=== Begin Enclosure ===
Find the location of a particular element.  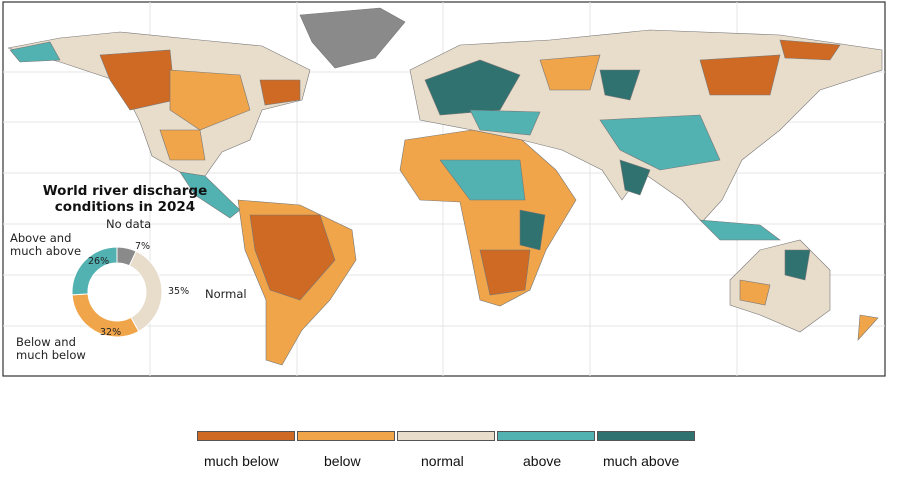

greenland is located at coordinates (352, 38).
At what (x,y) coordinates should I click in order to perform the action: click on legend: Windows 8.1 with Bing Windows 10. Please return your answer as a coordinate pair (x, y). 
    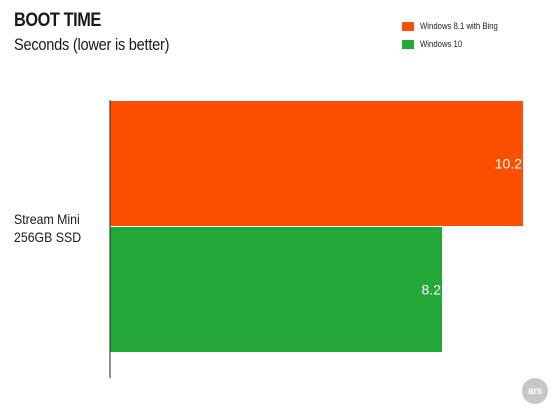
    Looking at the image, I should click on (456, 35).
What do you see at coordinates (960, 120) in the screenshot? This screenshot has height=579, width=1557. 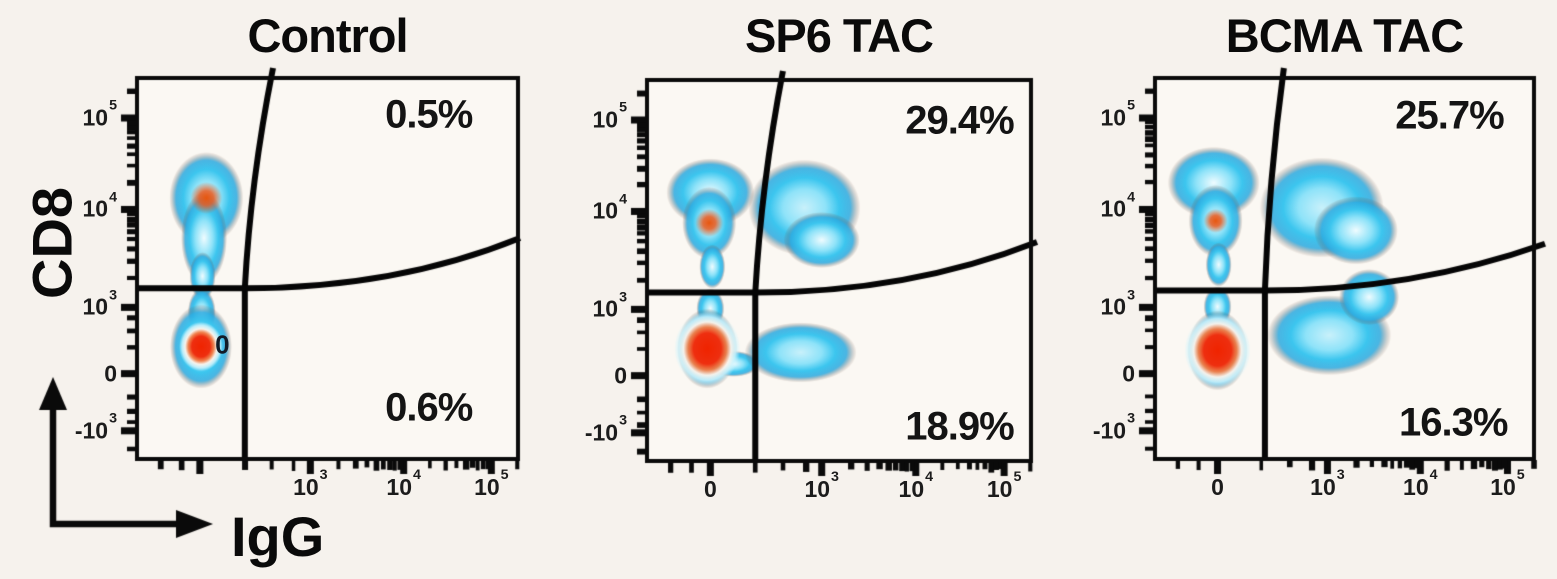 I see `upper-right-percentage: 29.4%` at bounding box center [960, 120].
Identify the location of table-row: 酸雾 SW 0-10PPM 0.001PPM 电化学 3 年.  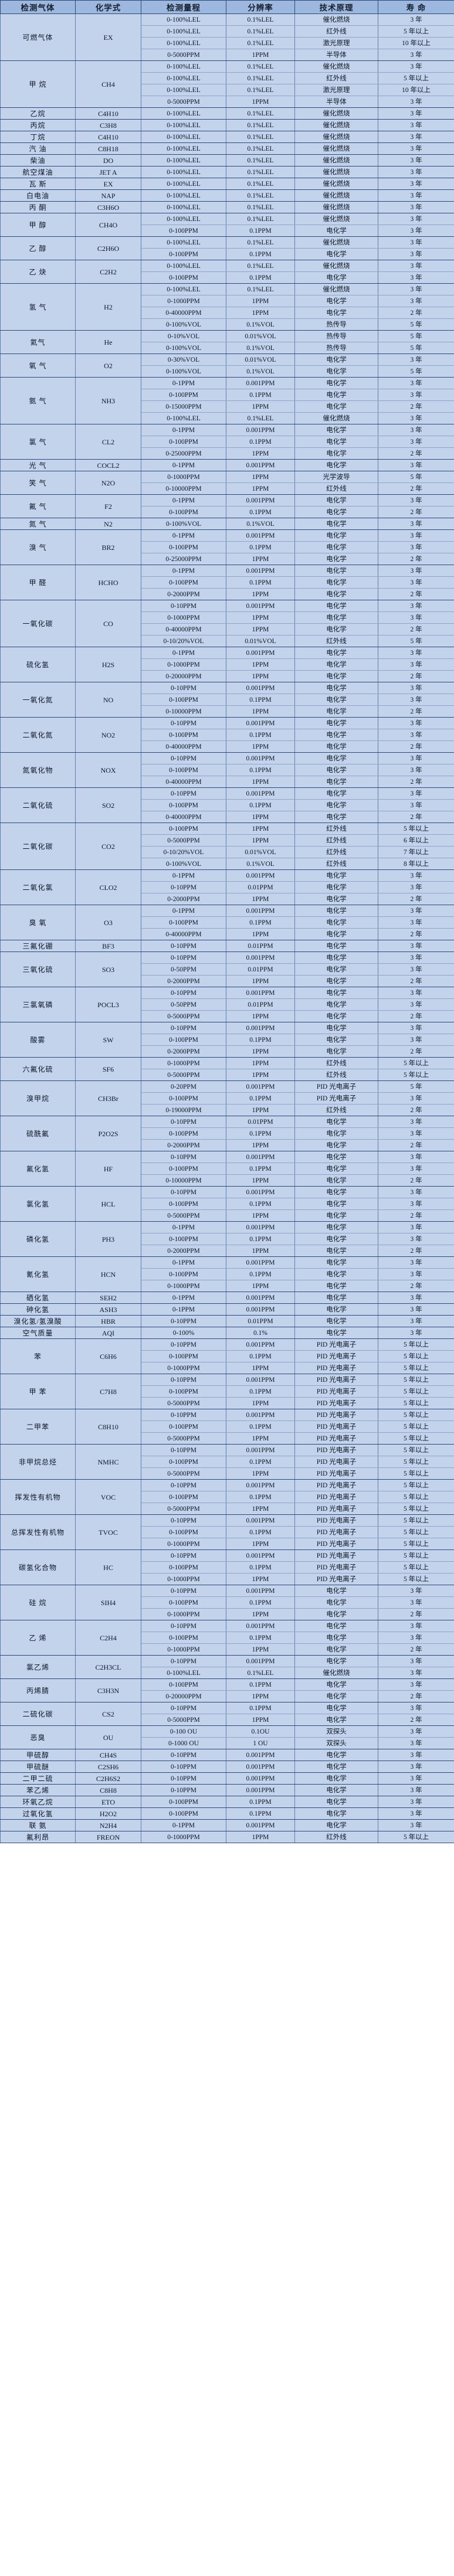
(227, 1040).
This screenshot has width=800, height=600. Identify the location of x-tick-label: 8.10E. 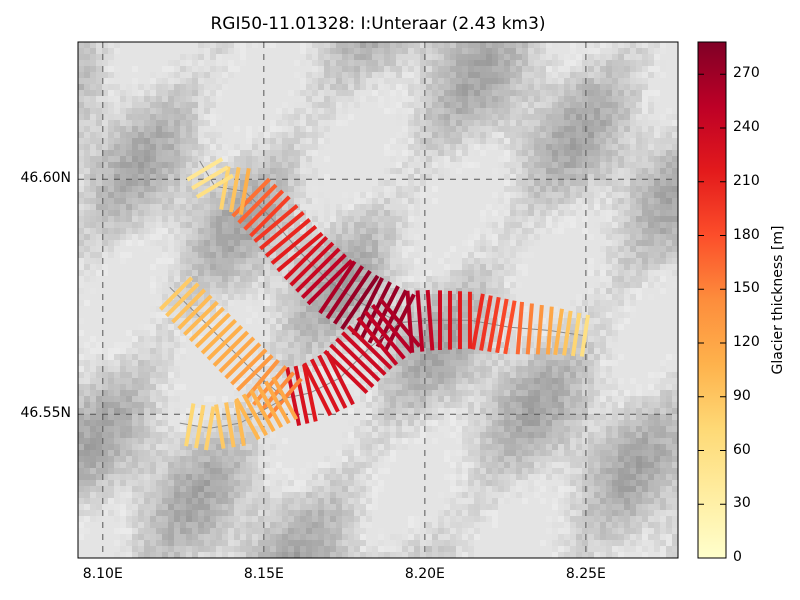
(102, 574).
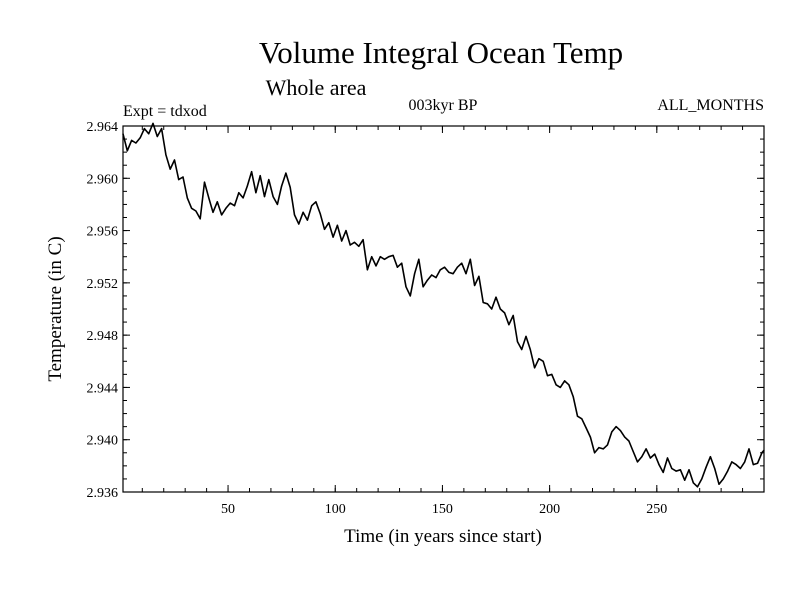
=== End Enclosure ===
(TASK TO COMPLETE) Can you put the material above, from the line containing "Identify the location of table-row: 酸雾" through the end, into a numbered list, with both ends included, blank lines skipped, and pictures omitted?

(PROBLEM SOLUTION)
1. Identify the location of table-row: 酸雾 SW 0-10PPM 0.001PPM 电化学 3 年.  
2. (227, 1040).
3. This screenshot has width=800, height=600. Identify the location of x-tick-label: 8.10E. 
4. (102, 574).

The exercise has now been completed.